Now, about the chili: The weather is getting quite chilly here in our part of the world. Ok, so it's not snowing and it's not below zero, BUT, it reached a low of 30 degrees and that my friends, is COLD here in the desert. So, it's soup and chili time!! YAY!!! And OMG this chili was so incredibly good! I mean so good that Chris told me... and I quote... "This is the best chicken soup (chili) I have ever had!!" I would have to agree. This truly was one of the best chicken soup/chili I have in a very long time. For me to say this is huge, by the way. I am a red chili girl. I usually stick my nose up to white chili. In my defense it is because I have never had a white chili that has compared to the red ones I do so love. Well, I may be a convert now. Or at least with THIS particular white chili. This will definitely become a regular in our house!
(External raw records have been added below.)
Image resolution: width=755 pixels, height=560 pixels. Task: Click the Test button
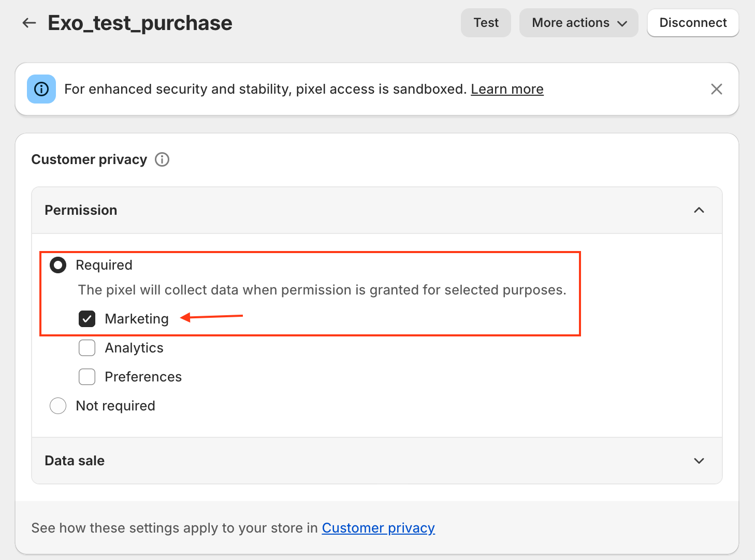tap(486, 23)
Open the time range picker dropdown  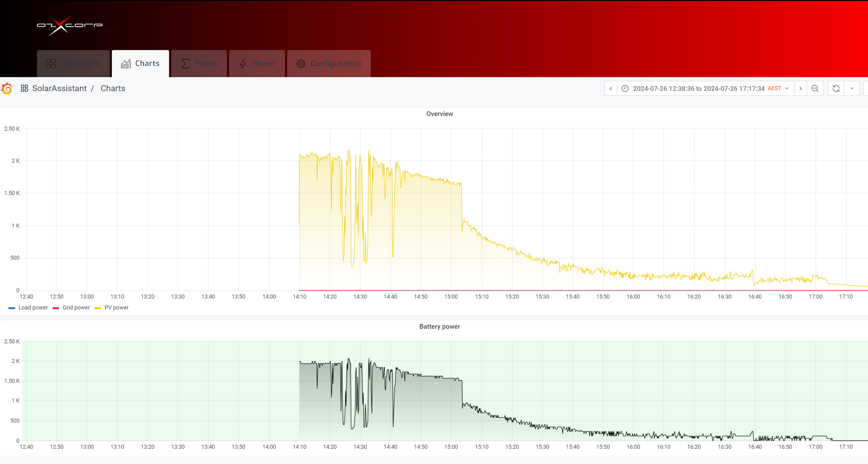[x=705, y=88]
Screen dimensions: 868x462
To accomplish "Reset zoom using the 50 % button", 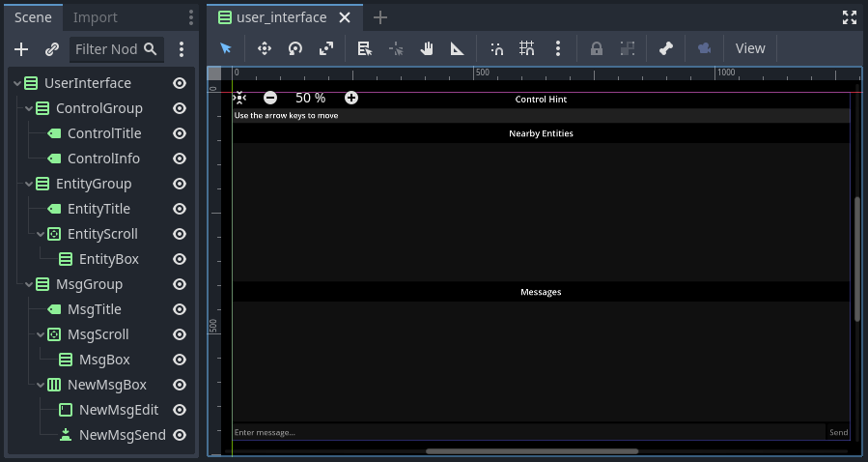I will tap(310, 98).
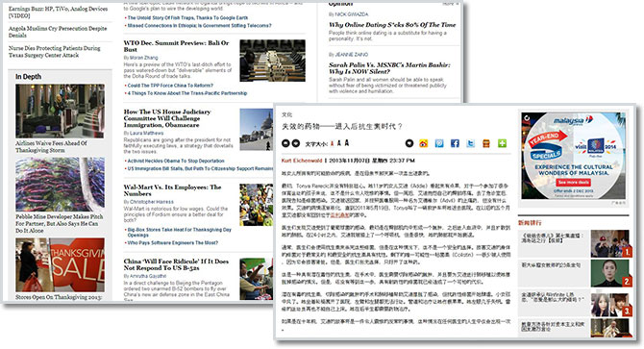Open the number 1 ranked news thumbnail

[610, 243]
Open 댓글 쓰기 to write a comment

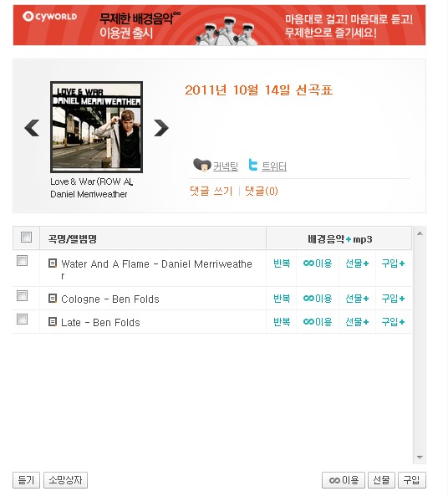click(x=211, y=191)
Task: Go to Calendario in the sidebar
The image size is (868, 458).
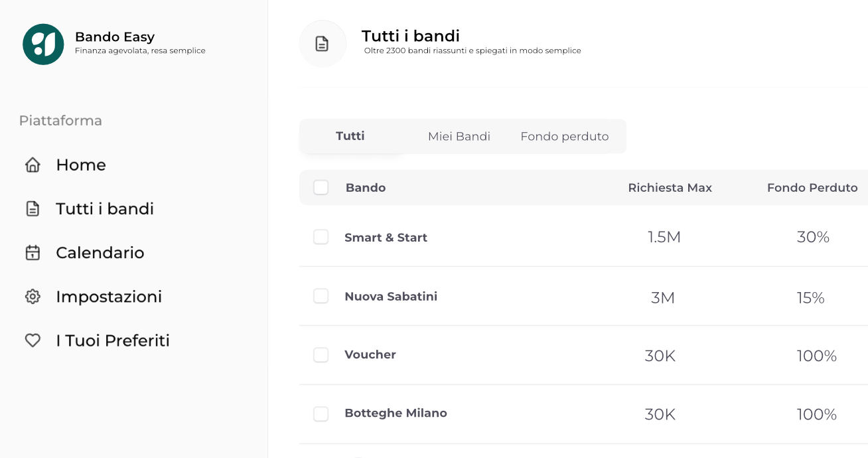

Creamy White Chicken Chili
Slightly adapted from Mary, Barefeet in the Kitchen
1 Tablespoon olive oil
1/2 sweet onion, finely chopped
1 garlic clove, finely minced
1 lb chicken breasts, cut into 1/2-inch pieces
3 cups chicken broth
1 (7oz) can chopped green chili
1 can great northern beans
1 teaspoon kosher salt
1/2 teaspoon cumin
1 teaspoon oregano
1/2 teaspoon white pepper
1/4 teaspoon cayenne pepper
1 cup sour cream
1/2 cup heavy cream
In a large saucepan, over medium heat, heat the oil. Add the onion and garlic and saute until they just become tender, about 2-3 minutes. Add the chicken to the pan. Cook until the chicken is no longer pink, about 5-8 minutes. Add the broth, beans, chilis and spices. Bring to a boil. Reduce heat and allow soup to simmer for 30 minutes; stirring occasionally.
Add the sour cream and heavy cream to the pan and remove from heat. Stir until everything is combined. Serve immediately and enjoy!